Hay varios toques geniales en Psicosis y uno de los más evidentes es el casting, es decir, la reacción casi alquímica que se produce cuando se escoge a un actor para interpretar a un personaje. En 1960, Anthony Perkins, que encarna a Norman Bates, era un ídolo de jovencitas, el chico sensible, callado y conflictuado que al final enamoraba a las coprotagonistas que terminaban viendo más allá de esa fachada.

Al darle el papel de Norman Bates, Hitchcock aprovechó esa aura para sugerir que eso enigmático y reticente en el ídolo de jovencitas no es simple timidez, sino una terrible y enfermiza confusión sexual que se sublima en asesinatos, para no hablar de otros pasatiempos taxidérmicos.

Y está Janet Leigh, la hermosa protagonista que en los primeros minutos de la película vemos (¡huy!) en brasier, viéndose con su amante (¡huy!) en un motelucho sórdido. Aunque el truco de casting ahí no tiene que ver tanto con la imagen que tenemos de ella, sino con saber que es una estrella, lo que nos hace esperar, en consecuencia, que nos acompañe toda la película.

Psicosis es una montaña rusa. Desde ese comienzo, nos lleva a los espectadores de la mano, dándonos indicios falsos, llamando la atención a detalles sin importancia, para que nos perdamos y nos dejemos llevar con más abandono. Quizás sea ese abandono el requisito básico para lograr lo que Hitchcock llamaba “una experiencia” en la famosa y extensa entrevista que le dio a François Truffaut.

En eso, también, Psicosis era un abrebocas de lo que vendría, de lo que hay ahora: esa exigencia de tantas películas de acción por abandonar toda lógica o esperanza de encontrar un hilo argumental desde el comienzo, como si no viniera al caso o no importara.

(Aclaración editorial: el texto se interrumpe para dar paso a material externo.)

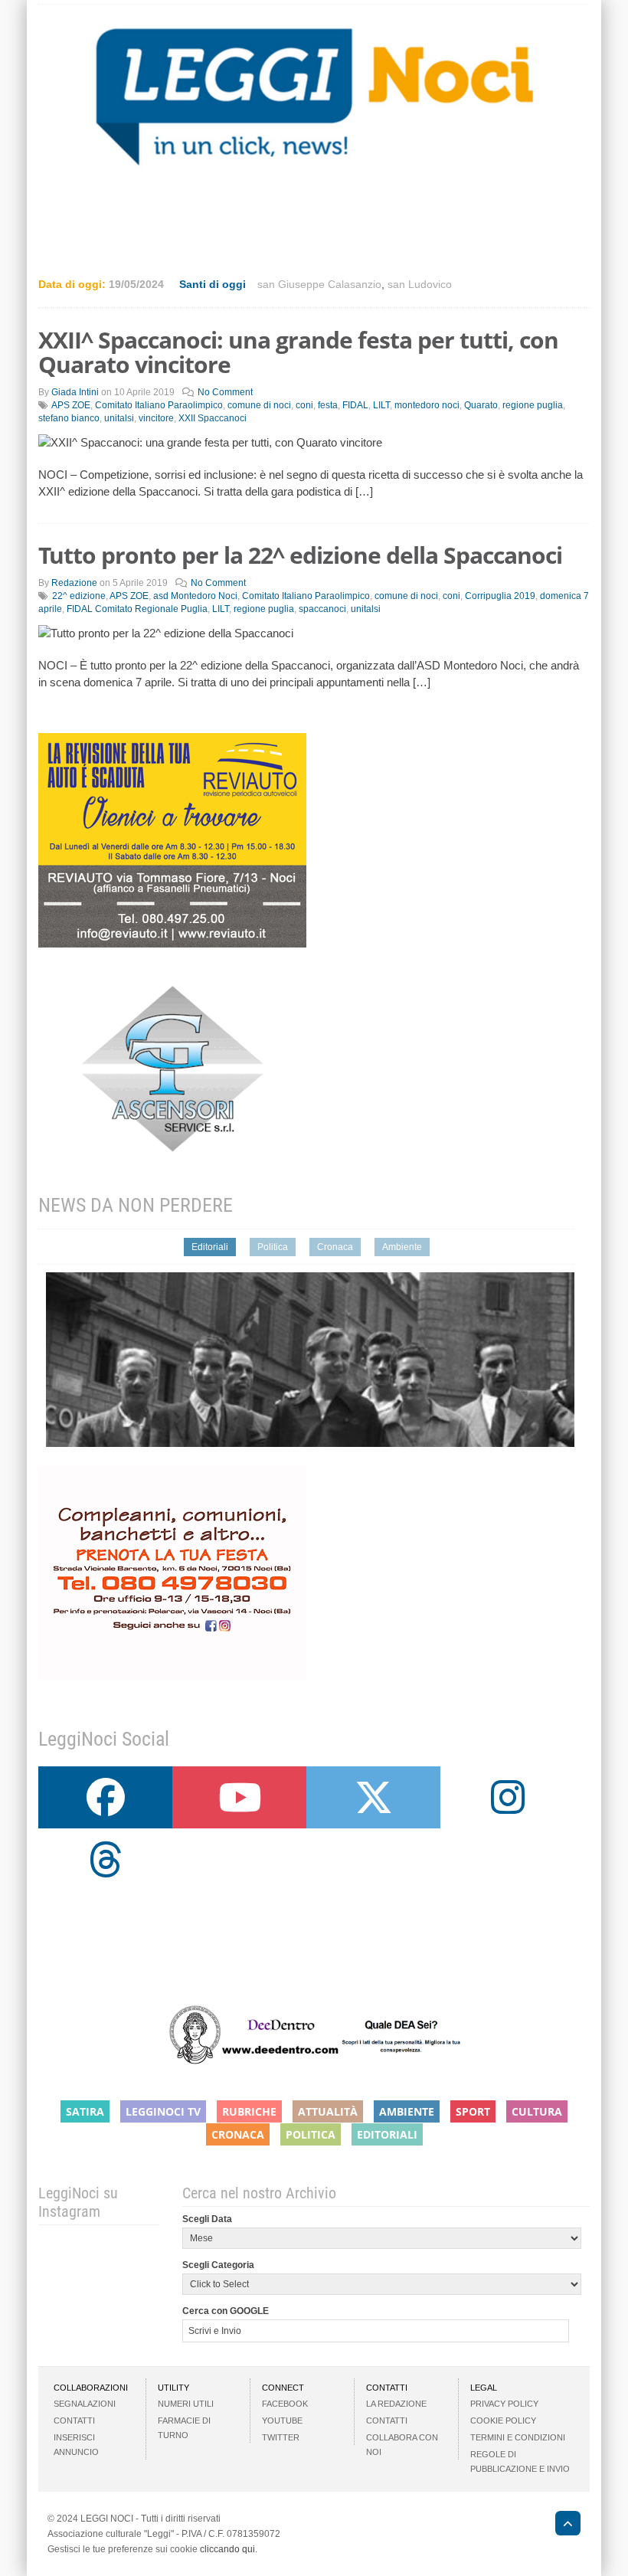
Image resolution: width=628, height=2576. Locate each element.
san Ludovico (420, 284)
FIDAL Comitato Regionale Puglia (137, 609)
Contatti (74, 2420)
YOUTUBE (282, 2420)
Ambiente (402, 1247)
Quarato (481, 405)
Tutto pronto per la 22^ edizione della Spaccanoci (300, 555)
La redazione (396, 2403)
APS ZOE (70, 405)
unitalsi (119, 418)
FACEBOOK (285, 2403)
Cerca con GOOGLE (225, 2311)
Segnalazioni (85, 2403)
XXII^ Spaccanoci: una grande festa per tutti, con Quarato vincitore (298, 352)
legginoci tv (163, 2111)
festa (328, 405)
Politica (272, 1247)
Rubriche (249, 2111)
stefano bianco (69, 418)
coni (304, 405)
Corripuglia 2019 (500, 596)
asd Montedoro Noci (195, 596)
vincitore (156, 418)
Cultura (537, 2111)
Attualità (328, 2111)
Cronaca (335, 1247)
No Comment (225, 392)
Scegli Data (207, 2219)
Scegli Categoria (218, 2265)
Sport (473, 2111)
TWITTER (280, 2437)
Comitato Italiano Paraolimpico (159, 405)
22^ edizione (79, 596)
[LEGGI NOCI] (560, 2525)
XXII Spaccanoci (212, 418)
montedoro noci (427, 405)
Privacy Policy (504, 2403)
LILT (381, 405)
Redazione (74, 583)
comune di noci (259, 405)
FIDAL (355, 405)
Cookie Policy (503, 2420)
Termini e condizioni (517, 2437)
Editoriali (209, 1247)
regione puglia (532, 405)
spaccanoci (322, 609)
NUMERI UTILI (186, 2403)
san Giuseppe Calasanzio (319, 284)
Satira (85, 2111)
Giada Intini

“En Psicosis, el argumento me importa poco, los personajes me importan poco –le dijo a Truffaut–. ?Lo que me importa es que la unión de los trozos del film, la fotografía, la banda sonora y todo lo que es puramente técnico podían hacer gritar al público. Creo que es para nosotros una gran satisfacción utilizar el arte cinematográfico para crear una emoción de masas”.

Quizás solo con ese desapego clínico sea posible acercarse a Psicosis sin perder la cabeza o cualquier rayo de esperanza. Porque si se mira con atención, la película no ofrece ninguna salida. Todas las vidas que retrata son miserables, los valores tradicionales (el amor filial, el amor de pareja, la esperanza de una mejor vida) no son más que chistes viejos y mal contados, estructuras que vemos resquebrajarse desde la montaña rusa armada por Hitchcock sin ofrecer alternativas.

Y sí, es todo un espectáculo. “Una experiencia”, como diría él. Pero al mismo tiempo hay algo autodestructivo en este colapso de valores. Porque las películas de Hitchcock, con toda su perversidad socarrona, dependían justamente de esas estructuras para ser efectivas. Al volverse obsoletas, lo único que queda es la amargura y la mala leche. Palabras que describen muy bien la obra tardía de Hitchcock (exceptuando quizás a Los pájaros, de 1963). En ese sentido, Psicosis es el comienzo de un fin.